[START OF TEXT EXCERPT]
In practice, Residential Small Lot, a new zoning designation, imposes a density limit of about two units on a typical 5,000-square-foot Seattle lot—far less than, say, Low-Rise 3, which is supposed to encourage “infill housing at medium to high densities,” according to the city.

District 2 (Bruce Harrell)

Areas around the Mount Baker light rail station would not be upzoned, or would receive more modest upzones, under two District 2 amendments, and a proposed expansion of the North Beacon Hill Urban Village (along with an upzone within the existing urban village, which is served by the Beacon Hill light rail station) would be eliminated. Getting rid of upzones on Beacon Hill has been a priority of the anti-density SCALE coalition, whose environmental appeals have stalled the implementation of MHA, and Harrell’s amendments would largely accomplish this goal.

The District 2 amendments also include small, specific upzones and downzones in far southeast Seattle (including lower heights and densities around the Rainier Beach light rail station).

District 3 (Kshama Sawant)

Most of the proposed MHA amendments in District 3 consist of downzones on North Capitol Hill east of 15th Ave. and north of Thomas St.—generally speaking, one of the wealthier parts of Sawant’s district, which includes the rest of Capitol Hill as well as the Central District small parts of Mount Baker and Beacon Hill. Geographically, the majority of the proposed District 3 downzones are in the Madison-Miller Urban Village, along 19th Ave. E between East Aloha and East Thomas Streets, and between 20th and 24rd Aves. E on Capitol Hill.
[END OF TEXT EXCERPT]
[START OF MATERIAL PROVIDED]
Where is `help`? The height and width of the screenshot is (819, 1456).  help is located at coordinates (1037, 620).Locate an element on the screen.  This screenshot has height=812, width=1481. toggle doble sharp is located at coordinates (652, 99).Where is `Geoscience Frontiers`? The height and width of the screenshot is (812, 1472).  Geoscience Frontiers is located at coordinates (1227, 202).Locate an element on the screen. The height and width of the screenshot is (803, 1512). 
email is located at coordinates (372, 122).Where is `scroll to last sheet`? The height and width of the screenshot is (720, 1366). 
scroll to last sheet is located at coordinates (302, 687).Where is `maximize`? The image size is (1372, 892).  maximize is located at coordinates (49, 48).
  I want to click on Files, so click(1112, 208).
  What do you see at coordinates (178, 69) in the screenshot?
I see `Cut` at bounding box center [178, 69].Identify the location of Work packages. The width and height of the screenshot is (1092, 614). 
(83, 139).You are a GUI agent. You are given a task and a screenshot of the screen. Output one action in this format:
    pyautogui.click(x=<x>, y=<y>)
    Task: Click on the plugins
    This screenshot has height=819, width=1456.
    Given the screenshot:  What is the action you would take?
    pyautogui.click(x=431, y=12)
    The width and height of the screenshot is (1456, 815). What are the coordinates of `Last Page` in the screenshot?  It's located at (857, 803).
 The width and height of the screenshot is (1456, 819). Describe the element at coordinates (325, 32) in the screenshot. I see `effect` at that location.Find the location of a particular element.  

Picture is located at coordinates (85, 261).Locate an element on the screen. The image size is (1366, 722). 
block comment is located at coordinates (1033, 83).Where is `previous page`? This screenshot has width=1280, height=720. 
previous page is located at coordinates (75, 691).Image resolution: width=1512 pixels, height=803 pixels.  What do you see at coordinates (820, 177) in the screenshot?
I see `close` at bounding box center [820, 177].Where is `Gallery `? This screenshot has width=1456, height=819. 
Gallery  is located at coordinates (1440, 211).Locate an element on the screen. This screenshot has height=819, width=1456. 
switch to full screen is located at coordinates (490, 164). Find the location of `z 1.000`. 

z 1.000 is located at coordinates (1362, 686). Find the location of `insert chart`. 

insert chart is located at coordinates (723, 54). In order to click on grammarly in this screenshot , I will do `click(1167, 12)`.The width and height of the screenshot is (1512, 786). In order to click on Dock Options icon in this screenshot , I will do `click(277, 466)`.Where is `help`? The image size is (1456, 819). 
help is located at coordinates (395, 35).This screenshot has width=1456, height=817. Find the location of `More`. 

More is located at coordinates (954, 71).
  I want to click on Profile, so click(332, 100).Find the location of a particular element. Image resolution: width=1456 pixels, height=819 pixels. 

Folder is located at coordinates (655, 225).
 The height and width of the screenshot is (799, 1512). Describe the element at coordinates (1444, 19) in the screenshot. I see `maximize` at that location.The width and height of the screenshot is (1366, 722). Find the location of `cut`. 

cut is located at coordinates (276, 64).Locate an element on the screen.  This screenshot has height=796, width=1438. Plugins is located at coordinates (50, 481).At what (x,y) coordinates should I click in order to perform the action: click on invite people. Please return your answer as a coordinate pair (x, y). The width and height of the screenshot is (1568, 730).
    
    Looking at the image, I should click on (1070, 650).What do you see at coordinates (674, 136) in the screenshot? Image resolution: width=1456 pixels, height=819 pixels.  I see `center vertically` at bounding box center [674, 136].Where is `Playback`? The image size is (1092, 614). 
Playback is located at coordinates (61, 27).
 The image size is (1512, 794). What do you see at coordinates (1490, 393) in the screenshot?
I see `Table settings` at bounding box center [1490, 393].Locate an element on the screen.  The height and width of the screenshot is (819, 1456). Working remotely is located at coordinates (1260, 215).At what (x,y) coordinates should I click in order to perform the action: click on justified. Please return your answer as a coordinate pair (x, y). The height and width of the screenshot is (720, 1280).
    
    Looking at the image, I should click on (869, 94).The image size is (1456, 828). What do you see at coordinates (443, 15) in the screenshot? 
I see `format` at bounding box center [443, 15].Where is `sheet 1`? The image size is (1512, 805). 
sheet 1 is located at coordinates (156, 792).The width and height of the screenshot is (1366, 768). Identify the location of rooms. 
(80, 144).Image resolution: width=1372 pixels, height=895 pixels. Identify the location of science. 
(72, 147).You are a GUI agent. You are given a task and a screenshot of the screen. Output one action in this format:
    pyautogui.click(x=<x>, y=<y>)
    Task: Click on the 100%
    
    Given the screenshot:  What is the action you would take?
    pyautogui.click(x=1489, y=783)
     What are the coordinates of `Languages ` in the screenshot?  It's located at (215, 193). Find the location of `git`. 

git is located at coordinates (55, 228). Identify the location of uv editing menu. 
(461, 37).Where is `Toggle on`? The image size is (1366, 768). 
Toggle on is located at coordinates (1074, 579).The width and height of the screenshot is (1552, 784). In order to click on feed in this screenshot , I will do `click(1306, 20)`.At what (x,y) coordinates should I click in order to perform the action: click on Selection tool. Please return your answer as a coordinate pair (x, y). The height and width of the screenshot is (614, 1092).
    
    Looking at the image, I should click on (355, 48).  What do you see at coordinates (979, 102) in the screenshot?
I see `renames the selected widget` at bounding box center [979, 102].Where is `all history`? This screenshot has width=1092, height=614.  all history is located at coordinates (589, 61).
[END OF MATERIAL PROVIDED]
GOAL: Name each light rail station that the text on Seattle zoning amendments mentions.

RESPONSE BELOW: Mount Baker, Beacon Hill, and Rainier Beach.